Er kommt erst zurück, wenn der Krieg vorbei ist
Die Rückkehr in die Schweiz sei für ihn immer nur eine temporäre Lösung gewesen. Dass die Militärjustizmühlen so langsam mahlten, sei für ihn kein Grund, seine Pläne anzupassen. «Die Ukraine braucht unsere Hilfe jetzt, nicht später.»
Dass Justizverfahren viel Zeit beanspruchen, ist nicht ungewöhnlich. Mit seiner erneuten Ausreise in die Ukraine riskiert Neidhart deshalb, dass seine Gefängnisstrafe bei einer Verurteilung sogar viereinhalb statt «nur» drei Jahre Gefängnis betragen könnte. Eine parlamentarische Initiative des Bündner SP-Nationalrats Jon Pult (40), die Straffreiheit für alle in der Ukraine kämpfenden Schweizer fordert, wird derzeit geprüft.
Neidhart ist sich der Konsequenzen seiner Rückkehr in die Ukraine bewusst. «Ich werde mich der Schweizer Justiz erneut stellen, falls ich meinen Einsatz überlebe. Aber erst, wenn der Krieg vorbei ist.»
Die Situation in der Ukraine hat sich seit seiner Ausreise im Juni massiv verschlechtert. «Die Ortschaft Novoselivske, die wir mit unserer Einheit sieben Monate lang verteidigt hatten, ist gefallen. Genau wie das Dorf Kruhlyakivka in der Nähe der Stadt Kupiansk, wo wir lange gewohnt haben», erzählt Neidhart. Laut ukrainischen Angaben wurden seit Kriegsausbruch im Februar 2022 mehr als 43’000 ukrainische und rund 198’000 russische Soldaten getötet.
Er ist bereit, sein Leben zu opfern
Wieso begibt sich einer ein zweites Mal freiwillig in diese riesige Gefahr? «Kämpfen liegt in der Natur des Mannes. Und klar war es irgendwie auch ein Genuss, mit guten Kameraden gemeinsam die Russen zu stoppen.» Seine Hauptmotivation aber sei dieselbe wie bei seiner ersten Mission, sagt Neidhart: «In diesem Krieg geht es um viel mehr als um ukrainische Gebiete. Es geht darum, unsere Werte und unsere Demokratie zu verteidigen.»

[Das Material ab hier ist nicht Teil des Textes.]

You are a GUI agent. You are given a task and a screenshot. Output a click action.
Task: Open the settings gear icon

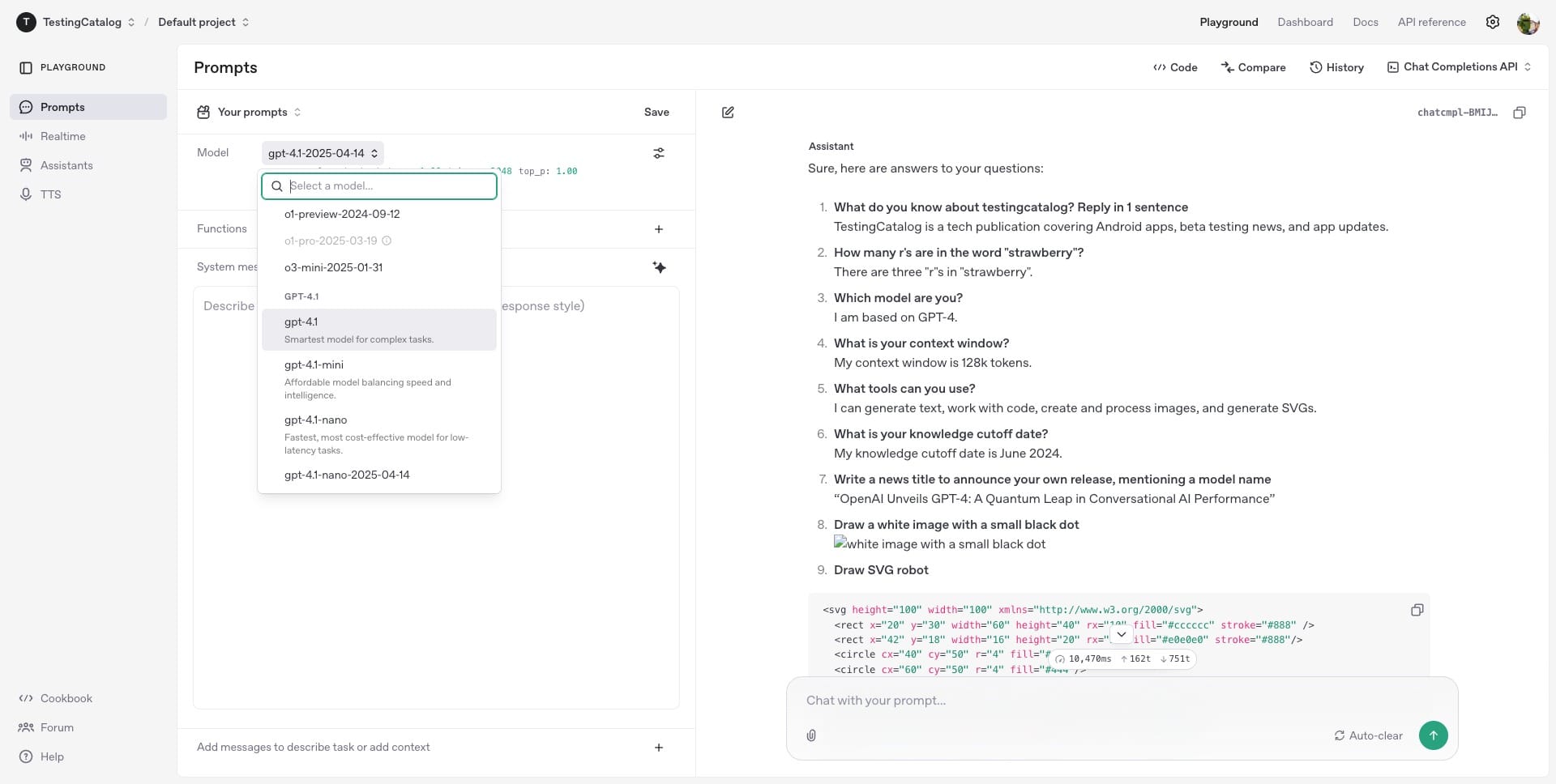1492,22
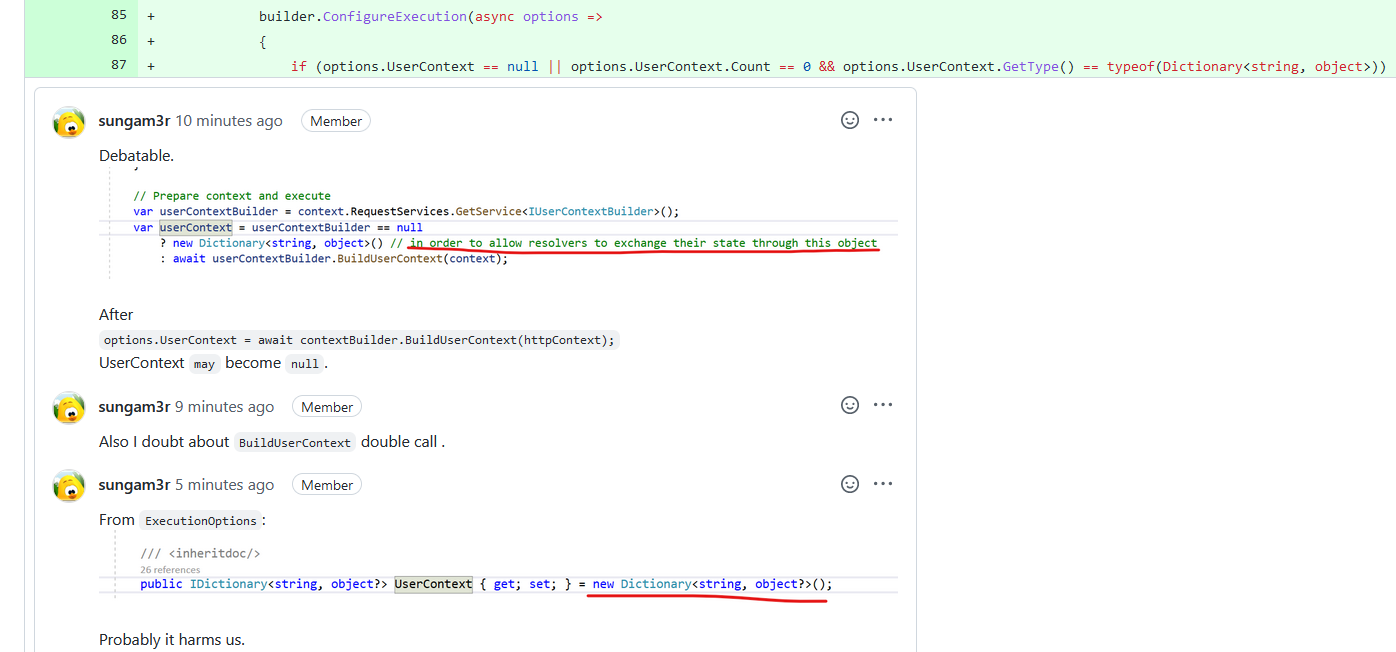
Task: Click the avatar beside the 5-minutes-ago comment
Action: click(68, 486)
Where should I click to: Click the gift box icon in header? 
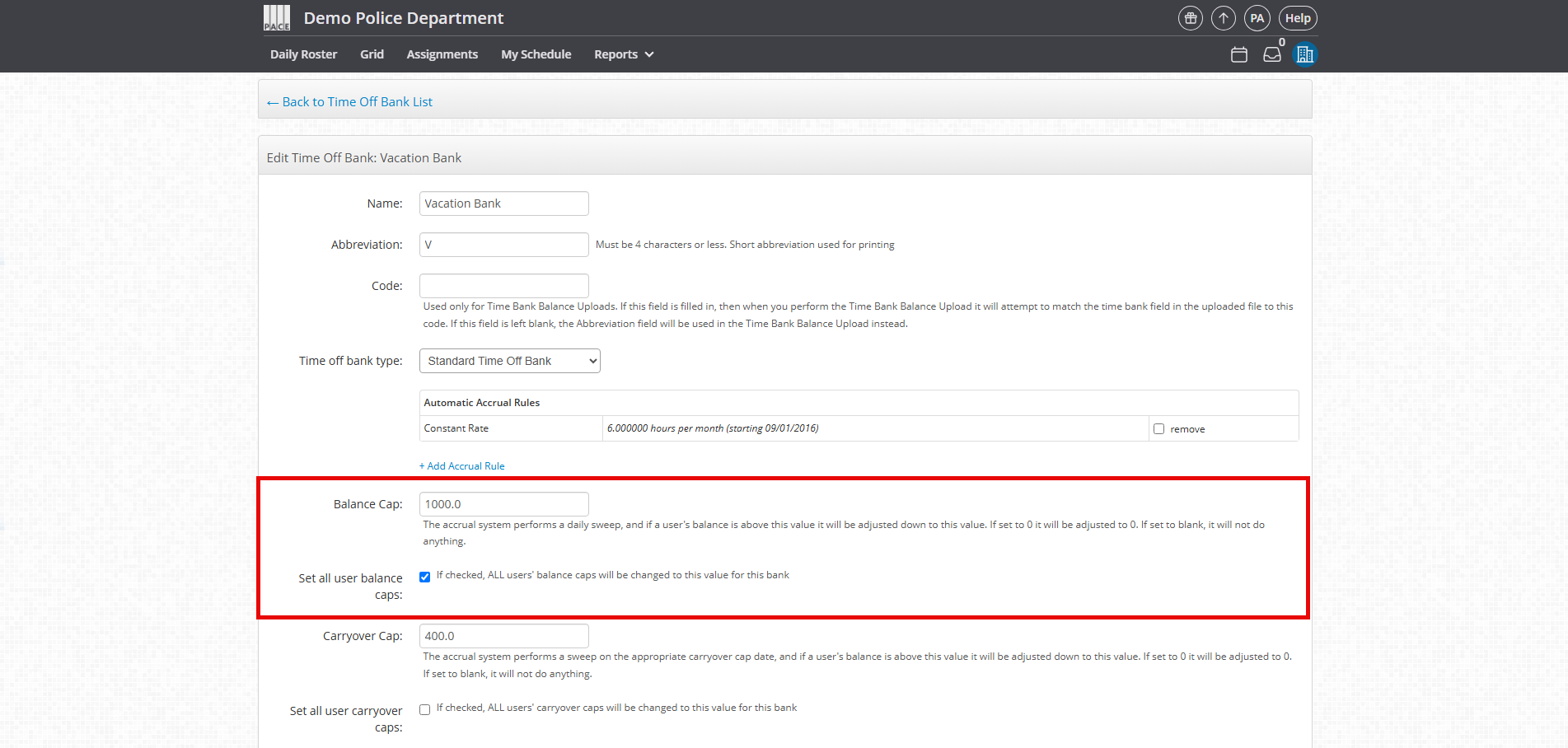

Wenn Russland auch nur einen kleinen Teil der Ukraine behalten könne, sei das ein Sieg für Putin – und ein klares Zeichen an alle anderen Machthaber der Welt: «Der Westen lässt sich problemlos in die Knie zwingen, wenn man ihn nur lange genug unter Druck setzt.»
Vor dem gewaltsamen Tod hat der gläubige Christ keine Angst. «Mein Testament ist geschrieben, meine Überzeugung ist unerschütterlich. Ich blicke meinem Schicksal entspannt in die Augen», sagt Neidhart. Für den Kampf in der Ukraine sei er bereit, sein Leben zu geben.